The Igbos failed to stand with him. After many lobbying and cajoling
most other Igbos dropped out to give Ekwueme the maximum chance of success.
But, of course, one Igbo man, Jim Nwobodo refused to step down for him and went
against him all the way. But Jim did not constitute a serious challenge to
Ekwueme. What really made me cry as an Igbo man was on the day of the primaries
in Jos when I counted six full fledged Igbo governors (including Odili) as they
cast their votes for Obasanjo. Only Mbadinuju, the governor of Anambra state
voted for Alex Ekwueme. Well, the rest is now history. I do not think that
people's votes should be based on tribe, and I would forgive any man that voted
his conscience, but we all know that conscience had nothing to do with what
transpired in Jos in 1999. After Babangida's train of cash arrived from Mina,
Solomon Lar was financially persuaded to postpone the primaries until nearly
three thousand radical delegates (majority of who were ekwueme's supporters)
were disqualified. The Igbo governors became the next in line to be bamboozled
with money until they towed the finely defined line drawn by Babangida himself.
In early 2003 the Igbos held a historic all Igbo meeting at Okpara
Square in Enugu. The only thing in the agenda was how to achieve an Igbo
presidency in 2003. This meeting became crucial after the Housas have signalled
that they will not back Obasanjo in2003. At this point Governor Orji Uzor Kalu
was already in a daily war of words against Obasanjo, and he often fired at the
man in Aso Rock with such reckless abandon that I was beginning to think that
Orji was probably backed by the CIA or MI5 or Mossad. But he wasn't. Orji Kalu
was just a courageous Igbo man, if only he meant well for the Igbos or even his
own Abia State, but he didn't. He gave such a rousing speech at Okpara Square that
when he finished he was carried shoulder high by Igbo youths who sand and
screamed that Orji was the news Igbo face. Akuko! The gist of his speech was
that the Igbos will no longer tolerate any Igbo politician that attempts to
sabotage the Igbo dream of making an Igbo man the President of Nigeria in 2003.

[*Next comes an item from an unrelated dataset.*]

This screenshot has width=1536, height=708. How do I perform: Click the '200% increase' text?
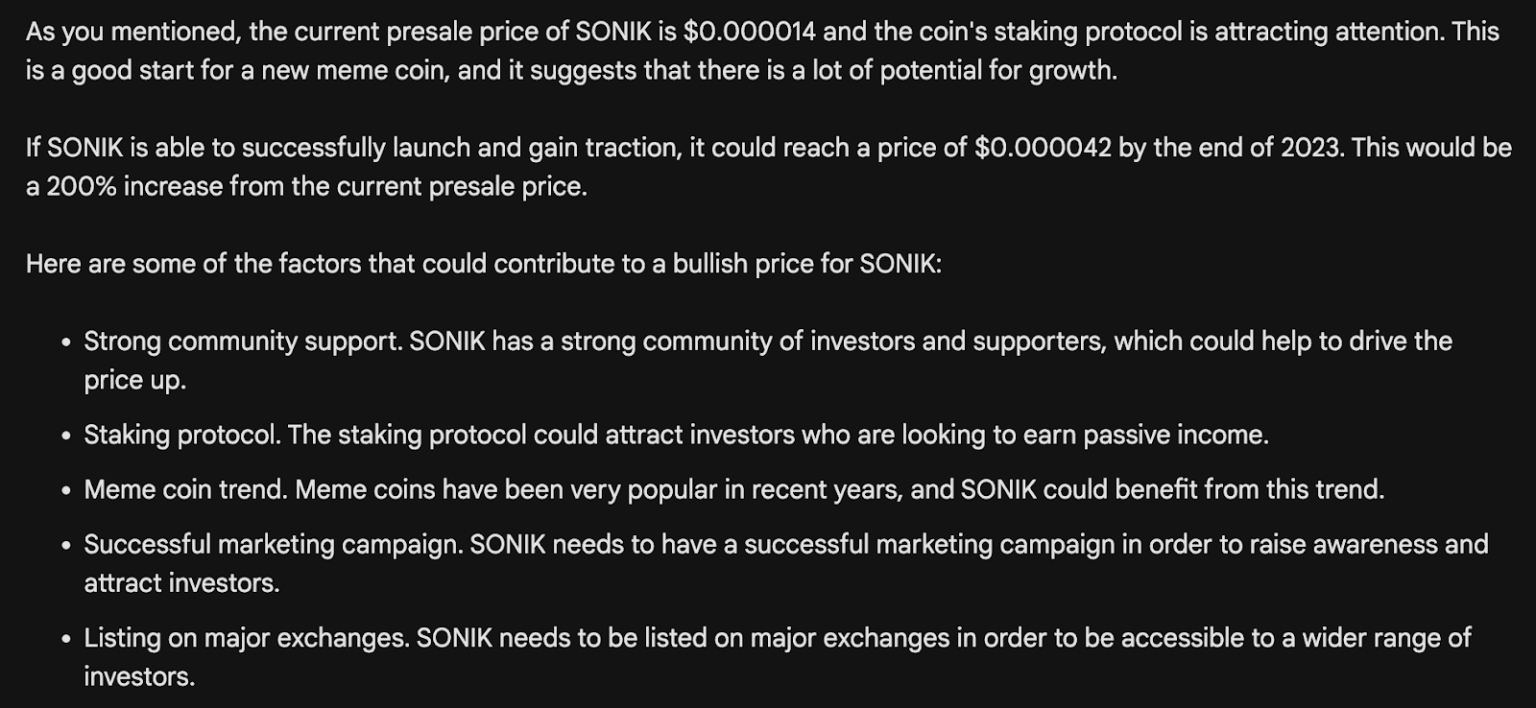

As Orji spoke at Okpara Square, one of my friends in America was
being recruited by Otumba Johnson Fashawe on behalf of Obasanjo to replace Orji
as governor of Abia State. A few months after this scheme became known to Orji,
and the seriousness of it, he ran to Aso Rock, knelt down for Baba and pleaded
for all his sins to be forgiven. Surely he must have sworn to some oath because
the PDP primaries took place just a few months after the all Igbo event in Enugu,
and Abia State was the first state called to vote, and Orji Uzor Kalu again
voted for Obasanjo even as Ekwueme's name was there on the ballot. Not only
him, all the other Igbo governors again voted for Obasanjo. Now, even if they
had concluded that Obasanjo would win, at least they could have made a
statement in line with our agreement at Okpara Square and voted for Ekwueme.
Today Orji Uzor Kalu is once again making rounds across Igbo land
and beyond, agitating for an Igbo President come 2015. Many other Igbo leaders
including Ohaneze have all spoken on the need for an Igbo President in 2015.

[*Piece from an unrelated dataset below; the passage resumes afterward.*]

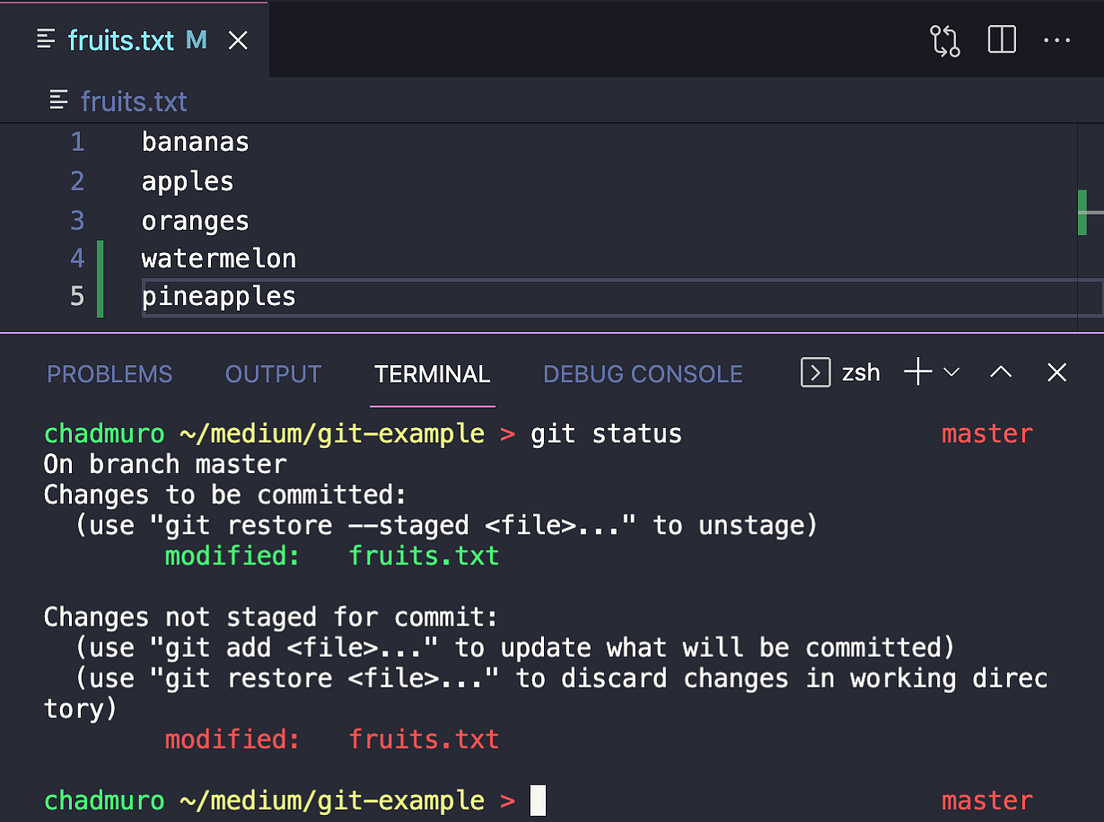The image size is (1104, 822).
Task: Place cursor in the terminal prompt line
Action: pyautogui.click(x=537, y=800)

Well, the impulse to dream has been beaten out of me by my various experiences
in the affairs of Igbo politics. The truth is that most of these bozos out
there may not even win their own wards in a free and fair election yet they go
about pulling wools over our collective Igbo eyes. Some of them have agendas to
become Vice President so they canvass for our support, which presumably they
will hand over to one Hausa man that will make them their running mate. Igbo
politicians are failing their people in the most alarming way. Since Ekwueme,
one Igbo politician in my opinion has emerged unblemished and with a reasonable
potential, but like all Igbo politicians he has now squandered all those
goodwill because he made one unpardonable mistake.

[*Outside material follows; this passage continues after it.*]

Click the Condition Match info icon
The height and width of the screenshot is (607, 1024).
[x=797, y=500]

Ken Nnamani was arguably the last Nigerian that put a stop to
Obasanjo's wish to remain in power indefinitely. What he did as the Senate
President gained him my personal respect and admiration. Nigerians all over
loved him for standing firm when he could have collected any number of billions
he wished for to allow Obasanjo his way. I thought, here is one Igbo man that
if he remains unblemished and tries somehow to stay relevant, could one day
become the first Igbo President. But Igbos are often impatient, and when he
pitched his tent with Babangida to run as his running mate in 2011, it became
the very end of him politically. He could still be appointed to any post within
PDP or even be made a minister, but in my opinion he has lost that abundant
goodwill of majority of Nigerians in a Presidential contest.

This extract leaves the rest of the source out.